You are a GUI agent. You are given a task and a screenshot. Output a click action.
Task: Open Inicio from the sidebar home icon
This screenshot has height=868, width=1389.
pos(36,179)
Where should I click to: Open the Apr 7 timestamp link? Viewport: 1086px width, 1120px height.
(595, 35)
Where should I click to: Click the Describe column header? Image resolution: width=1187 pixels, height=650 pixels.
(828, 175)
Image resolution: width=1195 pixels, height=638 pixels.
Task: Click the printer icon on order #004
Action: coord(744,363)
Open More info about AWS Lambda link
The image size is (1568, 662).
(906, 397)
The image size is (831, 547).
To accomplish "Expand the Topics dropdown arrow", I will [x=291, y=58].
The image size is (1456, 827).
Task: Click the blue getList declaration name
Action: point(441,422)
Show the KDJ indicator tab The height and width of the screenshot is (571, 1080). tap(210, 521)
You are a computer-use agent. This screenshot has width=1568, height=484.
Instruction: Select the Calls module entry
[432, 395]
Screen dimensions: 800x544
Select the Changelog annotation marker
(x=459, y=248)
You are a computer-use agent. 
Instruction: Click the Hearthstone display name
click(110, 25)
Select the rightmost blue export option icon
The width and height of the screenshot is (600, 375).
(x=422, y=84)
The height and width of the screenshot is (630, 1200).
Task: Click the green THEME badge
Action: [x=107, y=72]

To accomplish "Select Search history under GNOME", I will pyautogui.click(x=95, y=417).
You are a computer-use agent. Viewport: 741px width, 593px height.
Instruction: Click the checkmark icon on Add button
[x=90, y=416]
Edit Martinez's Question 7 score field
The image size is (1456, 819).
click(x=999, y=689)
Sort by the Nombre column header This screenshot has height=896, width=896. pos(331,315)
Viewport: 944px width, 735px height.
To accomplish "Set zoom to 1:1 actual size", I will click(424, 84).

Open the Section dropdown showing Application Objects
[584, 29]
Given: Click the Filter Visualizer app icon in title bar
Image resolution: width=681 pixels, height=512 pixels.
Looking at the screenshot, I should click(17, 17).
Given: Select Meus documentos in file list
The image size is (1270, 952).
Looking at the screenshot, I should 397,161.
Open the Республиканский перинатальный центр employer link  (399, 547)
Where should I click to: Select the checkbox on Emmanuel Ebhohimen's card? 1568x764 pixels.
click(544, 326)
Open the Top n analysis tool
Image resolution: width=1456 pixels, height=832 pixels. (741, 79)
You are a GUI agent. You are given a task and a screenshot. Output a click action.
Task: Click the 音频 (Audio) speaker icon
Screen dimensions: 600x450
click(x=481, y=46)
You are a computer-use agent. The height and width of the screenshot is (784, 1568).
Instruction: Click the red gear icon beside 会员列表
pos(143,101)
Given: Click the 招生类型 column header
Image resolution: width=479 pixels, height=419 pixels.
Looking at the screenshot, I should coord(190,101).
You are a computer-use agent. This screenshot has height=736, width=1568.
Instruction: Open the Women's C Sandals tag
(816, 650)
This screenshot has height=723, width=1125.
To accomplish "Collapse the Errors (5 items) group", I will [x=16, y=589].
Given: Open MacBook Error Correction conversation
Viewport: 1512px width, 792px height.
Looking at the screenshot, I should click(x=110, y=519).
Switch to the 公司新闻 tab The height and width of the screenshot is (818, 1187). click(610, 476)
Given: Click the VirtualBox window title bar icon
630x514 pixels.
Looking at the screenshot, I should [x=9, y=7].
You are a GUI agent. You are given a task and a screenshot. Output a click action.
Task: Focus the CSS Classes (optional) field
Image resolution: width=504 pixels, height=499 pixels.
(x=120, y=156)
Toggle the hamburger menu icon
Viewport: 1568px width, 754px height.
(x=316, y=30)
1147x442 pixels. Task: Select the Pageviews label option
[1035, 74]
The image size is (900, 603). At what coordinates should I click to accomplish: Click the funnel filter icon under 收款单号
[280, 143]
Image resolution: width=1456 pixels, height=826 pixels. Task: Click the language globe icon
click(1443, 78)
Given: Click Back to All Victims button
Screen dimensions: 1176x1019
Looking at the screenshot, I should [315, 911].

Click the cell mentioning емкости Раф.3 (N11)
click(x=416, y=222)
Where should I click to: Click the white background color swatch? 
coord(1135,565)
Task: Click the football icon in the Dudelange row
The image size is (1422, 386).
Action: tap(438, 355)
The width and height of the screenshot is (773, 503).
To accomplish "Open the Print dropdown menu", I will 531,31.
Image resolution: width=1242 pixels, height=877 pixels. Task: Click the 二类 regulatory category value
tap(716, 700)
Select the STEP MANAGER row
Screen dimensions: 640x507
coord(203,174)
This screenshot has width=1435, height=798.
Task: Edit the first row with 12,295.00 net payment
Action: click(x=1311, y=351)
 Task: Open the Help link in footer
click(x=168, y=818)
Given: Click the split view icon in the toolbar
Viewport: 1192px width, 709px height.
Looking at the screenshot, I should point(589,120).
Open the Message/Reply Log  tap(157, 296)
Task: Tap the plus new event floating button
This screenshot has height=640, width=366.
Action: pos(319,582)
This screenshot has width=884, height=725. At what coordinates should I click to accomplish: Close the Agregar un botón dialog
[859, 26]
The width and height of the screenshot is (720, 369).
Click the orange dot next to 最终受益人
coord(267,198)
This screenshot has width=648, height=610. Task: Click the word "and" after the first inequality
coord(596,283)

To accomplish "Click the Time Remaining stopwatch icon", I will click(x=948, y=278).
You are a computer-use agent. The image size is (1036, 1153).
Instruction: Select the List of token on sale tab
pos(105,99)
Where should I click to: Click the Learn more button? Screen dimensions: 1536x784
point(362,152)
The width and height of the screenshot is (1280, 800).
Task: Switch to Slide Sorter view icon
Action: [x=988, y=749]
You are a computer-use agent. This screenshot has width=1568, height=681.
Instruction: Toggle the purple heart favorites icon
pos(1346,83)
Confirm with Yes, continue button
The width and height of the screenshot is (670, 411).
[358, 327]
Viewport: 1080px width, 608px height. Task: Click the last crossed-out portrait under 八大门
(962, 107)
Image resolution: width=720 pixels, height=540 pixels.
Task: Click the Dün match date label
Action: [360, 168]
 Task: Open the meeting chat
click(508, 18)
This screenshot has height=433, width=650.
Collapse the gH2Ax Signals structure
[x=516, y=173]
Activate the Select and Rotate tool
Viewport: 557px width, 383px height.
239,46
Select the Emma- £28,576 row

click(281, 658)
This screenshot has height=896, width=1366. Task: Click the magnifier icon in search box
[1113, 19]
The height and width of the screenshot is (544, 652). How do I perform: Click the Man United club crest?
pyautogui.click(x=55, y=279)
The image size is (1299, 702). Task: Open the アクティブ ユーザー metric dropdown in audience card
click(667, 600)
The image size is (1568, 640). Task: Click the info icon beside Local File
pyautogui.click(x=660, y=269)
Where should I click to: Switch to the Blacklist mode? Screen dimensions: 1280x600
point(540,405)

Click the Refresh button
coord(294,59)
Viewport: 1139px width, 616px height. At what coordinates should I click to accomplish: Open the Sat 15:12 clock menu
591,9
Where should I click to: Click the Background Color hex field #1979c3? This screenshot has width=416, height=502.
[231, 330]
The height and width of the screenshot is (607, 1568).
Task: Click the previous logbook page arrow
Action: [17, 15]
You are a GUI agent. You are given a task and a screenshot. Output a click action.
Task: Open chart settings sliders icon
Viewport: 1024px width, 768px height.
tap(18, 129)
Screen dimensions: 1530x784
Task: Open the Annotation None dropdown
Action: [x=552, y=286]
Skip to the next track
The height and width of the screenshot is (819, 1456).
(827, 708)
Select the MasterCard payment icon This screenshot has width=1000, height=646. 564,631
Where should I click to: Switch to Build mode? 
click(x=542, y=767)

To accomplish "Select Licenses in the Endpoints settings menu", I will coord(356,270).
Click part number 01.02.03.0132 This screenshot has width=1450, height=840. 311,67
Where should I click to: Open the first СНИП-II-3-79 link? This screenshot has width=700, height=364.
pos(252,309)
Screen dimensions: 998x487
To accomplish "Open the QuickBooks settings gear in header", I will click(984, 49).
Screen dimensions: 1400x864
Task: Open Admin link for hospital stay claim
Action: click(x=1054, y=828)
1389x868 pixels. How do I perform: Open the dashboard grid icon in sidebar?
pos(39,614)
=====
• _Work to be completed_
Reproduce verbatim the lines beginning with the line containing "Screen dimensions: 800x544" and continuing through the line containing "(x=459, y=248)".

• _Solved problem_
Screen dimensions: 800x544
Select the Changelog annotation marker
(x=459, y=248)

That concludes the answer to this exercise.